He claimed to be descended from Emperor Ai of Tang, the last Emperor of Tang through a son named Li Xizhao (李熙照).

In 1127, Emperor Qinzong appointed Li Gang to lead the Song military to fend off the Jurchens, but Qinzong removed Li Gang from his appointment in the hope of starting peace talks with the Jurchens and sent his younger brother Zhao Gou to negotiate. The negotiation worked but not before Zhao Gou was taken hostage, ransomed, and released. Despite this, the Jurchens renewed their war again due to Emperor Qinzong's decisions. Since Emperor Qinzong sent his generals to other parts of the country, Li Gang himself included, he was not captured during the Jingkang Incident but Emperor Qinzong was captured.

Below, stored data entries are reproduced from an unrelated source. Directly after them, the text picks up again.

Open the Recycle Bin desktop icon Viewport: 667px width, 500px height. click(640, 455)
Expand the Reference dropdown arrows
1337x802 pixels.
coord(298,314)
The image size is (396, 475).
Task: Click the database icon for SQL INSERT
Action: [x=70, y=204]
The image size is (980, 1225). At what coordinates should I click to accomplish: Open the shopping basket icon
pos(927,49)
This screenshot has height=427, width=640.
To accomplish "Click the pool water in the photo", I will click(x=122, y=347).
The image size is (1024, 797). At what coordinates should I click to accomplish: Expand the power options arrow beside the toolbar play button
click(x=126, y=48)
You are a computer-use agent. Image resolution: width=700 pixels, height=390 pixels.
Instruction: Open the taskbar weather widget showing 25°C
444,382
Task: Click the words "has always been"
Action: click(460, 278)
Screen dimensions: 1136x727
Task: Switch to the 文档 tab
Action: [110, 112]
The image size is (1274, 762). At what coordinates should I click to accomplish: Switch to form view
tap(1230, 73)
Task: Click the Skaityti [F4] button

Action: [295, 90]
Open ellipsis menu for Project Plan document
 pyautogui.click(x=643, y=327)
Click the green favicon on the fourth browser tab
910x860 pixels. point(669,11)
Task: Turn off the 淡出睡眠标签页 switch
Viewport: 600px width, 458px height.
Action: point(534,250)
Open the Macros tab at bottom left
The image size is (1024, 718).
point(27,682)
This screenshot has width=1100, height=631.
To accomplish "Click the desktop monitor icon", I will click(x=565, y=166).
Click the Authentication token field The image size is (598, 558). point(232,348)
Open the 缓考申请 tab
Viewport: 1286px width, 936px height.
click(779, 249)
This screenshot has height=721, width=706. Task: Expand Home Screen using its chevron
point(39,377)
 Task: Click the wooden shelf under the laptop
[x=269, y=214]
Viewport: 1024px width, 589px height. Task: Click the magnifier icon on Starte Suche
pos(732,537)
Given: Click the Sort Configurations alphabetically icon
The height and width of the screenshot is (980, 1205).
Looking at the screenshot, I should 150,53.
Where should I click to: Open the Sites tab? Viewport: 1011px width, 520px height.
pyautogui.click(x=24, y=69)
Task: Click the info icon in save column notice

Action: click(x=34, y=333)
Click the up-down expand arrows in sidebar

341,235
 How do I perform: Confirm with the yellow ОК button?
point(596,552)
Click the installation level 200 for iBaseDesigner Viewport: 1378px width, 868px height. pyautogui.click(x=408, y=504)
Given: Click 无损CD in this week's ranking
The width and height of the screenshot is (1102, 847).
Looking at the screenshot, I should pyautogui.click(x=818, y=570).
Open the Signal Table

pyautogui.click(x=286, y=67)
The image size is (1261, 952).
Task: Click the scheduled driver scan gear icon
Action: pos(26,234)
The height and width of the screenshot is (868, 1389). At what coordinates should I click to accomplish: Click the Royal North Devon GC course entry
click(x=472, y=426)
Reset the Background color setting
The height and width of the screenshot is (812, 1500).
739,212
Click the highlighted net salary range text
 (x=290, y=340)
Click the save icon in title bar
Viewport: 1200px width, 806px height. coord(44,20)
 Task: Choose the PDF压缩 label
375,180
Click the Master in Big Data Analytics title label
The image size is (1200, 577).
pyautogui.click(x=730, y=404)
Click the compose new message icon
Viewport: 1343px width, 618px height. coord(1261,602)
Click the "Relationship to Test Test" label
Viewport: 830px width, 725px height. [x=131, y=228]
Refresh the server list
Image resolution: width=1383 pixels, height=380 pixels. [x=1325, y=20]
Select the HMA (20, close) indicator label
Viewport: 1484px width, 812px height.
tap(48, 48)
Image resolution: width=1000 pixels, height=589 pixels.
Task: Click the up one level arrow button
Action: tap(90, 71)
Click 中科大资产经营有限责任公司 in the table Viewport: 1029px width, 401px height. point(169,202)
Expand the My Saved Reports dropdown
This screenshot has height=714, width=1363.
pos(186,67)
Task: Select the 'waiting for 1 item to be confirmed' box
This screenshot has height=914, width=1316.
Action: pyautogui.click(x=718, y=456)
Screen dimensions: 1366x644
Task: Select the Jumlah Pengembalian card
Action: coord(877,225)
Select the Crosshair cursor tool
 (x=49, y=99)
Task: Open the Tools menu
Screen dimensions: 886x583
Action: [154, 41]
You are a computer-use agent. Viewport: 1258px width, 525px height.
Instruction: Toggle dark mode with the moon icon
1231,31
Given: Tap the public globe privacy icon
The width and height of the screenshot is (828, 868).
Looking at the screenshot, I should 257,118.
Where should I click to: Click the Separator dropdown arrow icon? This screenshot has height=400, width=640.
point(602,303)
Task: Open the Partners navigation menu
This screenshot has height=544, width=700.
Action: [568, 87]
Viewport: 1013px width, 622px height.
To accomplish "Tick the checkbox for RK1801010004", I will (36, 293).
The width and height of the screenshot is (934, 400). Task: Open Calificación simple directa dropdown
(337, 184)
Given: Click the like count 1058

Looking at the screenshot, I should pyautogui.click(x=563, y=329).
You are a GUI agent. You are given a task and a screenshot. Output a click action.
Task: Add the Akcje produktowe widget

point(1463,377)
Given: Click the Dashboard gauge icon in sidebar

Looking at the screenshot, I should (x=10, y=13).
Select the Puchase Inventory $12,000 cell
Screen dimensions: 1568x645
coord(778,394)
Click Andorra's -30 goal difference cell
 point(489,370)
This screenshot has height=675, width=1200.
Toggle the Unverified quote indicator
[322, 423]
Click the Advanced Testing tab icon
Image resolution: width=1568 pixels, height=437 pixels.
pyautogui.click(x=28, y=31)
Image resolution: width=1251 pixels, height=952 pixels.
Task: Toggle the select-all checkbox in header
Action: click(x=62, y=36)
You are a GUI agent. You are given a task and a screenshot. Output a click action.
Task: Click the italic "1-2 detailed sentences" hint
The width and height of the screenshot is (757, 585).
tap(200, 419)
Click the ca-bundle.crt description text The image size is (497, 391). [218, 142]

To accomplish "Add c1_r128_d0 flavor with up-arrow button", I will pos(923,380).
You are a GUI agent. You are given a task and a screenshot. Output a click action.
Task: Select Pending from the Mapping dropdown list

Zhao Gou later became Emperor Gaozong in June 1127.

Li Gang became Emperor Gaozong's chancellor and was responsible for pressuring him to execute Zhang Bangchang because Li Gang opposed diplomatic action with the Jurchens.

When one of Li Gang's guerrilla forces, the Red Scarf Army, scored a major victory against the Jin troops and almost captured their commander-in-chief, Gaozong dismissed the minister. The dismissal of Li Gang is seen as implying that Gaozong did not really want to win this battle.